▶ [Passage for review]:
Urban Blight Photographs

Grand Boulevard tells a story of St. Louis’ historic decline

(Click on each photograph to see a larger picture on a separate picture page.)

During my most recent visit to St. Louis in mid-March 2017, I drive more than half of the once-elegant Grand Boulevard, one of the city’s main south-north arteries. The route took me from the heart of St. Louis’ historic Midtown neighborhood, in the center of the city.

I headed north to the city’s historically impoverished and African-American neighborhoods. These lie north of the city’s unspoken dividing line for white and black residents that has an unfixed border running east to west, through the old and glorious industrial city. That line has always meant blacks on the north and whites on the south, though it remains blurred in more recent years.

▶ [Data section]:

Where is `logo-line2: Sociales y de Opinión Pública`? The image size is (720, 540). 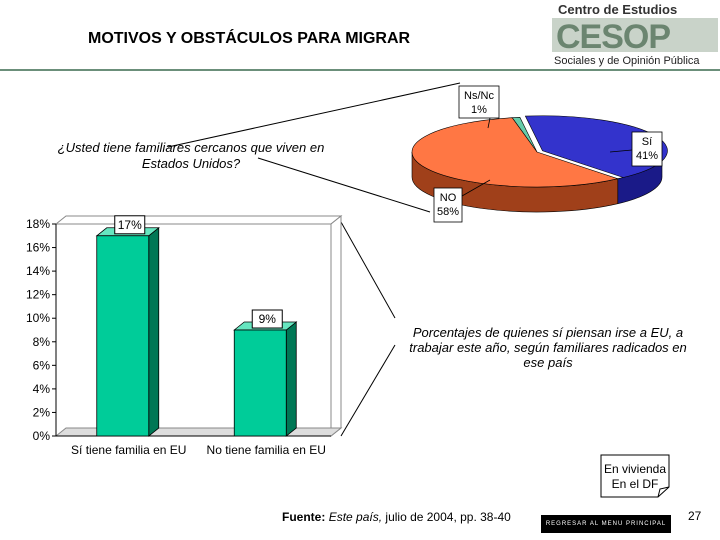
logo-line2: Sociales y de Opinión Pública is located at coordinates (627, 61).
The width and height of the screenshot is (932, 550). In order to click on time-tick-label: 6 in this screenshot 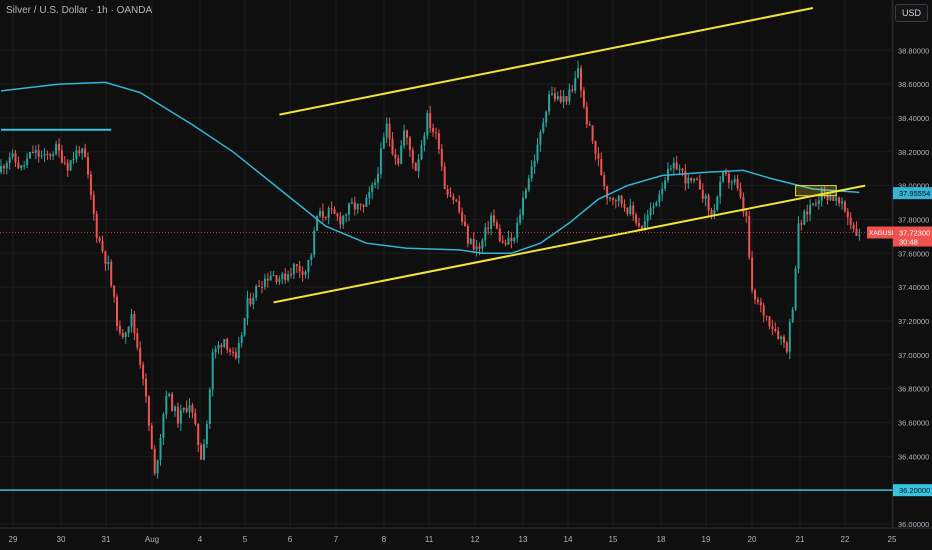, I will do `click(290, 540)`.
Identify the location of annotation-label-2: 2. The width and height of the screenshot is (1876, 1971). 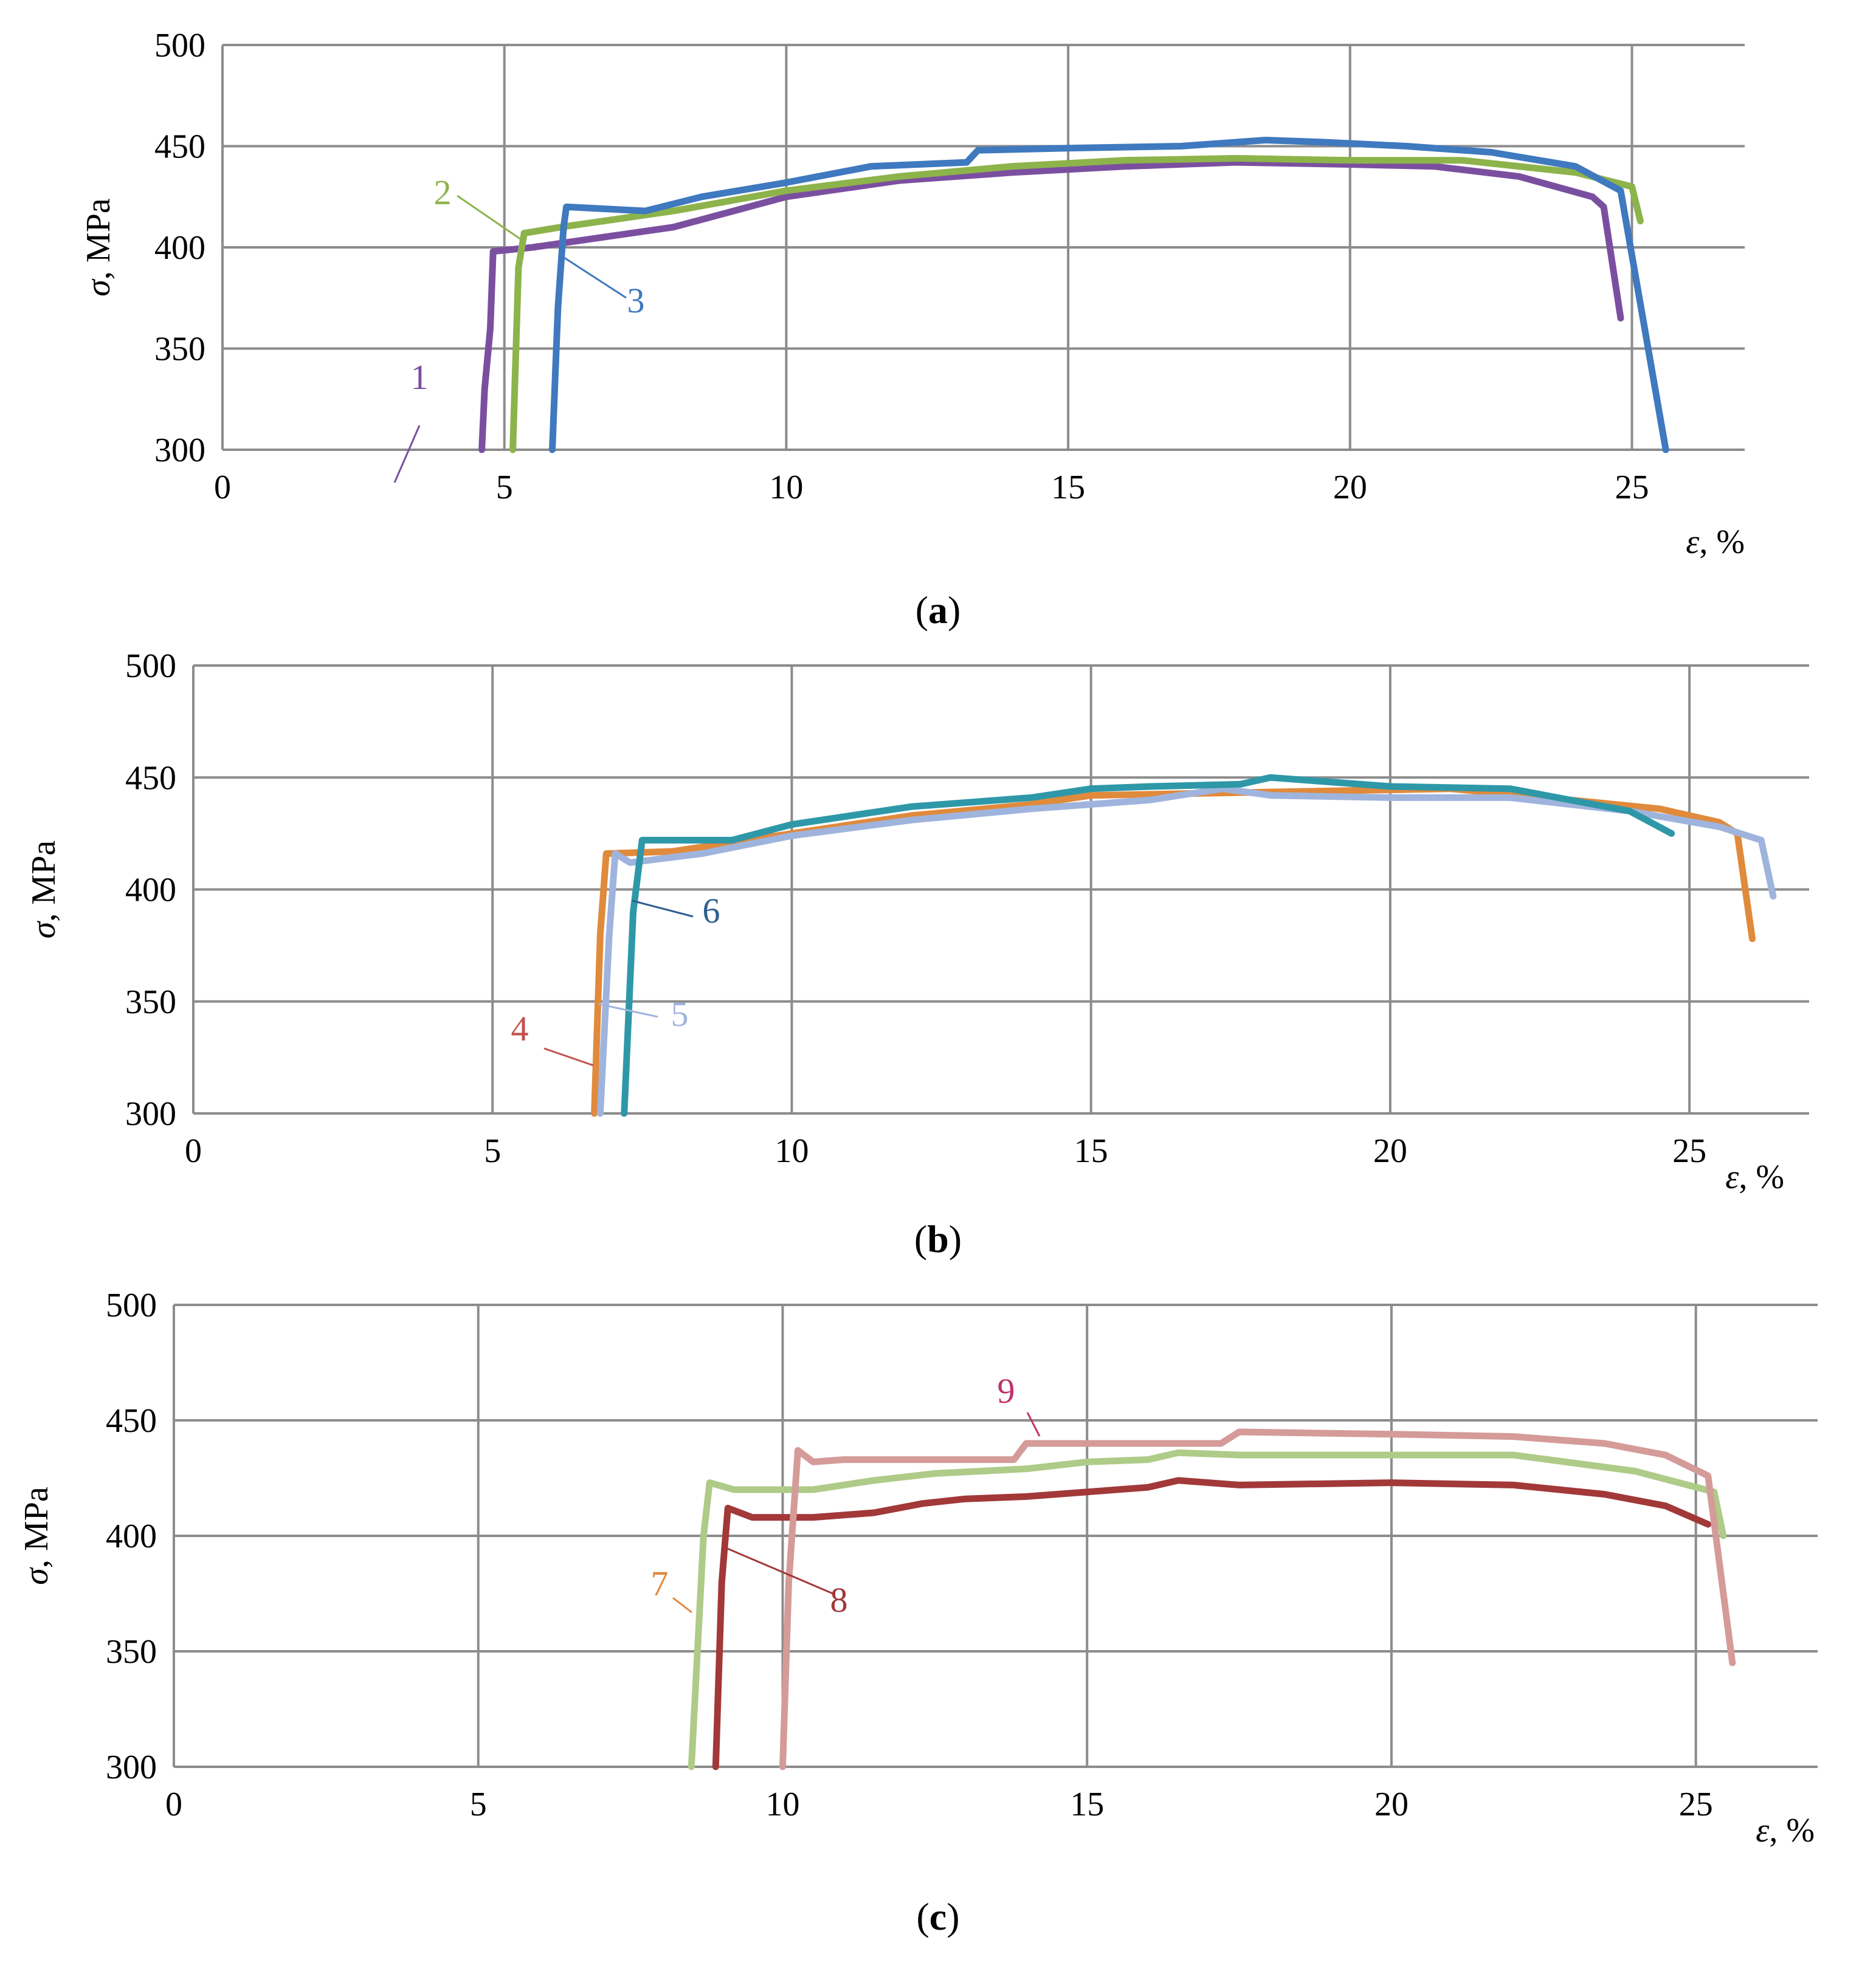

▶ [Directive]:
Answer these from the Grand Boulevard passage:
1. When did the visit to St. Louis take place?
2. In which direction did the drive head from Midtown?
3. Which residents does the passage place on each side of the city's dividing line?

▶ [Answer to this task]:
1. In mid-March 2017.
2. North.
3. Black residents on the north and white residents on the south.